■ **EXERCISE INSTRUCTIONS**:
• A. According to the account of the mixed media art course, what had the cottage where the writer stayed originally been?
• B. Carry the account of the mixed media art course forward from its final sentence.

■ **TEXT TO READ**:
The course was delivered by Laura Reifer, a well known abstract and mixed media artist who has published a couple of books on the subject. The course was entitled, “Moving Towards Abstraction with Mixed Media.” www.laurareiter.com
I arrived the night before the course started, having drove three hours down in the car, straight after finishing work. Keepers Cottage were I stayed was exactly what I had hoped for, my own private little hide away. It was a converted stable with an earthy rustic charm, wooden beams and a lovely cottage feel. I couldn’t believe my luck when I walked through the stable doors (don’t you just love stable doors!). I had the little place all to myself, totally home from home, with my own living room, kitchen and bathroom. Bliss. There was a TV, which was also bit of a treat, as I have finally got rid of mine, after much thought, struggle and contemplation!
For three days I painted, drew, experimented with paints, colours and basically anything I could really lay my hands on. Not once did I get restless or bored. I was totally immersed and absorbed in what I was doing. Totally in the present, my mind was quietened, it was a great feeling. This for me, was a revelation.

■ **COLLECTED DATA**:

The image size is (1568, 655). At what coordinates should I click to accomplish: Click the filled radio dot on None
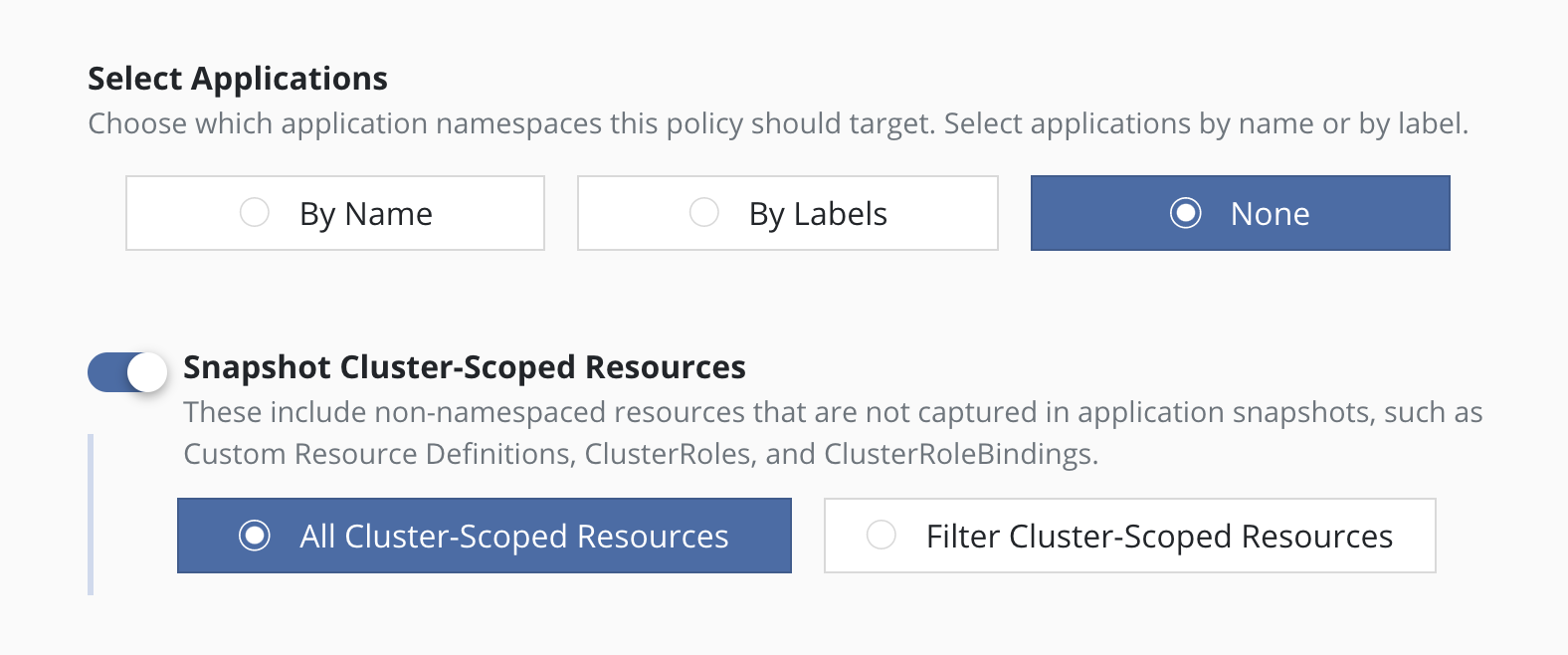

■ **THE ANSWERS**:
• A. A stable.

• B.
I did not expect to love it so much, although I did have a feeling that I needed to go and that it was important that I went. I allowed myself to follow the signs. Serendipity. I followed my nose, and I do actually believe someone or something was showing me the path. It would have been very easy to have ignored the signs and not have followed my gut feelings. I could have easily have chosen not to go. I mean lets face it, it wasn’t cheap and there were many reasons why I could have decided to simply stay at home. I believe I was meant to go.
So what now? I need to keep exploring and experimenting, without judgement or comparisons being made. I am not competing against anyone. I need to continue for the love of it and nothing more….& remember it’s about the process and the journey not the destination!
I’ve now created the space in my living room. There should be no excuses, I can find the time and give myself permission to create…can’t I?